Journal of Molecular Graphics & Modelling
|June 7, 2000
Summary
This study introduces a quantitative method for designing peptide analogs using substitution matrices, enhancing drug discovery by enabling rational amino acid changes for improved biological activity and drug properties.
Area of Science:
- Biochemistry
- Medicinal Chemistry
- Computational Biology
Background:
- Current peptide analog design lacks quantitative basis for amino acid substitutions.
- Substitution matrices offer potential for biologically constrained design.
Purpose of the Study:
- To develop a quantitative strategy for rational amino acid substitution in peptides and proteins.
- To create a chemically derived substitution matrix applicable to both coded and non-coded amino acids.
Main Methods:
- Computed a chemically derived substitution matrix analogous to PAM 250.
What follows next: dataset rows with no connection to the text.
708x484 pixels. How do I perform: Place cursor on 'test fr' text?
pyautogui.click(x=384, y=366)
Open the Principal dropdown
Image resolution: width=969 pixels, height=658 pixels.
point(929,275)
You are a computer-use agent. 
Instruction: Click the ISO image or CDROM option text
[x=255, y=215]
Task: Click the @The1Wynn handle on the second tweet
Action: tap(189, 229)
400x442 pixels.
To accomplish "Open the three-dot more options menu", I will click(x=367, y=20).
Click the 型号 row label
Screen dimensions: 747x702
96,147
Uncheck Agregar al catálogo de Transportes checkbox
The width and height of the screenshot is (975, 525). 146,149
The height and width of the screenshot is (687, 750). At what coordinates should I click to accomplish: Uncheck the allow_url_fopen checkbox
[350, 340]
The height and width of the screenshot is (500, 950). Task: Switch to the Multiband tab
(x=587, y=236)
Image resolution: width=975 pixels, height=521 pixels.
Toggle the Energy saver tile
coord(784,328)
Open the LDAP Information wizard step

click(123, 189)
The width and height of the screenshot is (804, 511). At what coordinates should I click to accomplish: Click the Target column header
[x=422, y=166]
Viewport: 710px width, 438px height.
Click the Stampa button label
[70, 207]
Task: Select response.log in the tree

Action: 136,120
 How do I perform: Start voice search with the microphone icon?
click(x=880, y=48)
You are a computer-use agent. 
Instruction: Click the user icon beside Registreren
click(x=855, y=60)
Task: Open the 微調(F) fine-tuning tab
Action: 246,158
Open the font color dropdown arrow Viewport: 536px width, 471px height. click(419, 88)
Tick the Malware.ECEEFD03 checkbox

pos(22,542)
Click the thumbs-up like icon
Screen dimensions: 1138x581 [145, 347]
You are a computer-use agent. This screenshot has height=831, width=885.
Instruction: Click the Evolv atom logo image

- Developed an automated sequence mutation (ASM) strategy for constrained mutations.
- Applied the matrix to quantitative structure-function relationship (QSAR) studies.
Main Results:
- Demonstrated that substitution matrices provide quantitative constraints for biological activity.
- Extended matrix applicability to non-coded amino acids used in peptide modification.
- Showcased the utility of ASM in generating biologically relevant mutations.
Conclusions:
- Substitution matrices offer a quantitative framework for rational peptide and protein design.
- This approach facilitates the development of pharmaceutical drugs with improved properties like oral bioavailability and conformational stability.